[DATA LISTING]
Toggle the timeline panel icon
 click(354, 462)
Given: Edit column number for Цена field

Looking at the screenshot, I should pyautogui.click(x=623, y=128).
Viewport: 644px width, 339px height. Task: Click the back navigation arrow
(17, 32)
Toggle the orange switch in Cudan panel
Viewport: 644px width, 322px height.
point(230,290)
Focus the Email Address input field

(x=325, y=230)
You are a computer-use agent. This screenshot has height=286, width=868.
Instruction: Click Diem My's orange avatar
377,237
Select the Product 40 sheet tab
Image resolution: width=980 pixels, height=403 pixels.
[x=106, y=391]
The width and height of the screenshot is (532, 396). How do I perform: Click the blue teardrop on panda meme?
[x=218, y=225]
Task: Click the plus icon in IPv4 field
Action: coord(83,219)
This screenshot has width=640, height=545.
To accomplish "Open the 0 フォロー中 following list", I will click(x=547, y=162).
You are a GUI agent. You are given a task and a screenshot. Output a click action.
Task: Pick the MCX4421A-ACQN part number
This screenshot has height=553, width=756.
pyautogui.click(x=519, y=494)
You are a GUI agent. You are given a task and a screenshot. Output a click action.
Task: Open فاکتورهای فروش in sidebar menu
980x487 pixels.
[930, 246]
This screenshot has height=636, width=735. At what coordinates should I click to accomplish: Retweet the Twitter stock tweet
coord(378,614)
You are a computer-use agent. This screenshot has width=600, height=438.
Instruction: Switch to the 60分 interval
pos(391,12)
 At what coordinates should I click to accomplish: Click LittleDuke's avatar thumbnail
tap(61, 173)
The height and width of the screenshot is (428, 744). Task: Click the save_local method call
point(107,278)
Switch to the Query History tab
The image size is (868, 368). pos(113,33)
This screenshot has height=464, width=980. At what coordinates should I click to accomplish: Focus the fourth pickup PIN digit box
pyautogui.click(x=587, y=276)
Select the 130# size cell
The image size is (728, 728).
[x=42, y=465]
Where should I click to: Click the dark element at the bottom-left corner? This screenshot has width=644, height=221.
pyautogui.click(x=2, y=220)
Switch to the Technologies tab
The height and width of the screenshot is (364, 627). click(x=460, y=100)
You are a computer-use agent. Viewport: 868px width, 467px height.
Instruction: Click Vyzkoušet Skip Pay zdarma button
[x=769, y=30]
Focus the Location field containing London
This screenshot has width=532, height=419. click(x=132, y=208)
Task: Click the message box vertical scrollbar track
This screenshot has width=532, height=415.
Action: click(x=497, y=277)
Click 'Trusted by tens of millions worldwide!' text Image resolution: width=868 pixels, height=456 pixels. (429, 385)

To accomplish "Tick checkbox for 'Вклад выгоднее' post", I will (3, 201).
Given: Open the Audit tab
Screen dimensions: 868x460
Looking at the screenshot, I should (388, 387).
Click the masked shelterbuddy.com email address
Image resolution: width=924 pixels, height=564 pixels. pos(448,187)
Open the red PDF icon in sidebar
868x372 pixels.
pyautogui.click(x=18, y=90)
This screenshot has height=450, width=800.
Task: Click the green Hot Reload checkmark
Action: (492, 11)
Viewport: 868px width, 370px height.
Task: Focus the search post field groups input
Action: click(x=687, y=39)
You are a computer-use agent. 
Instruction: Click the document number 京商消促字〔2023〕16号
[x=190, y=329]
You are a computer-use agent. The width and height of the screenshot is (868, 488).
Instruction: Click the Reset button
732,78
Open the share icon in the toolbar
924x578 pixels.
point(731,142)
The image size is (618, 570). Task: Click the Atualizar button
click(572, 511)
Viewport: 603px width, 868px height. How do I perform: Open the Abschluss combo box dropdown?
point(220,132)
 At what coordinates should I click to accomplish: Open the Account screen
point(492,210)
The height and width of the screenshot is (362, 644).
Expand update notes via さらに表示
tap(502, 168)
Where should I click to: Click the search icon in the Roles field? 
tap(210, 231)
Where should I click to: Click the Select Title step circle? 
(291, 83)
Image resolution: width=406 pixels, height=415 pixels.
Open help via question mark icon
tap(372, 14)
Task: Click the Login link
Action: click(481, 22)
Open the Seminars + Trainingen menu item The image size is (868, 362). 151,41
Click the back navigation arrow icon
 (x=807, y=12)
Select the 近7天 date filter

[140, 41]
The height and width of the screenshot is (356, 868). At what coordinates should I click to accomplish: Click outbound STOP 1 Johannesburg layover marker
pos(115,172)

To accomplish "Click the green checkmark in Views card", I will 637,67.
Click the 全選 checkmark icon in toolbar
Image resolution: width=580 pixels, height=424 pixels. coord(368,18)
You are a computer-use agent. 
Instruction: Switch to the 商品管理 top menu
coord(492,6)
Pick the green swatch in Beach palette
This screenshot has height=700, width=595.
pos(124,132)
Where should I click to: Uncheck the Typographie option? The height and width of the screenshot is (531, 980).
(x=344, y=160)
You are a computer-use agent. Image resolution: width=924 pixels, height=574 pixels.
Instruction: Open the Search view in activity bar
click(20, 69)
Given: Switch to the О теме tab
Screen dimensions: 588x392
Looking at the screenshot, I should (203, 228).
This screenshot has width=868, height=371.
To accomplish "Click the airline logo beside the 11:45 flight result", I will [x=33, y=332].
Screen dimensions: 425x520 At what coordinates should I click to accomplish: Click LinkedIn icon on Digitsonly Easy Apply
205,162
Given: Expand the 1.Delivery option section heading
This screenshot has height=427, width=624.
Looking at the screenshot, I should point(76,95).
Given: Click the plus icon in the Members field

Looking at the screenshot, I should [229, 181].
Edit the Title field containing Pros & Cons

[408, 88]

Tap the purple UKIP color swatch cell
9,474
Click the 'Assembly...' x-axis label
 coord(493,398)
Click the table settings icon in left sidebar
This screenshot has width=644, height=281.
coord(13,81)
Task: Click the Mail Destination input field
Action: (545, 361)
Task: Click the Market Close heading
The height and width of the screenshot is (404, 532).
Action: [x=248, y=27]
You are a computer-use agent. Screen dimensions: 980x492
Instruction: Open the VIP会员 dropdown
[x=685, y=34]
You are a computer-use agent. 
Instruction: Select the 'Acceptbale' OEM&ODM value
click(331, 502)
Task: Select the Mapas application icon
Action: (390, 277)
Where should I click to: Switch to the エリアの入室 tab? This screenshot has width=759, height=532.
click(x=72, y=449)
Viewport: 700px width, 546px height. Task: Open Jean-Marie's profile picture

[WORK REQUEST]
Wherever the line holding "Open the Seminars" falls in the entries above, copy exactly from it through the line holding "Task: Click the Market Close heading", inclusive, and add nothing.

[ANSWER TO THE PROBLEM]
Open the Seminars + Trainingen menu item The image size is (868, 362). 151,41
Click the back navigation arrow icon
 (x=807, y=12)
Select the 近7天 date filter

[140, 41]
The height and width of the screenshot is (356, 868). At what coordinates should I click to accomplish: Click outbound STOP 1 Johannesburg layover marker
pos(115,172)

To accomplish "Click the green checkmark in Views card", I will 637,67.
Click the 全選 checkmark icon in toolbar
Image resolution: width=580 pixels, height=424 pixels. coord(368,18)
You are a computer-use agent. 
Instruction: Switch to the 商品管理 top menu
coord(492,6)
Pick the green swatch in Beach palette
This screenshot has height=700, width=595.
pos(124,132)
Where should I click to: Uncheck the Typographie option? The height and width of the screenshot is (531, 980).
(x=344, y=160)
You are a computer-use agent. Image resolution: width=924 pixels, height=574 pixels.
Instruction: Open the Search view in activity bar
click(20, 69)
Given: Switch to the О теме tab
Screen dimensions: 588x392
Looking at the screenshot, I should (203, 228).
This screenshot has width=868, height=371.
To accomplish "Click the airline logo beside the 11:45 flight result", I will [x=33, y=332].
Screen dimensions: 425x520 At what coordinates should I click to accomplish: Click LinkedIn icon on Digitsonly Easy Apply
205,162
Given: Expand the 1.Delivery option section heading
This screenshot has height=427, width=624.
Looking at the screenshot, I should point(76,95).
Given: Click the plus icon in the Members field

Looking at the screenshot, I should [229, 181].
Edit the Title field containing Pros & Cons

[408, 88]

Tap the purple UKIP color swatch cell
9,474
Click the 'Assembly...' x-axis label
 coord(493,398)
Click the table settings icon in left sidebar
This screenshot has width=644, height=281.
coord(13,81)
Task: Click the Mail Destination input field
Action: (545, 361)
Task: Click the Market Close heading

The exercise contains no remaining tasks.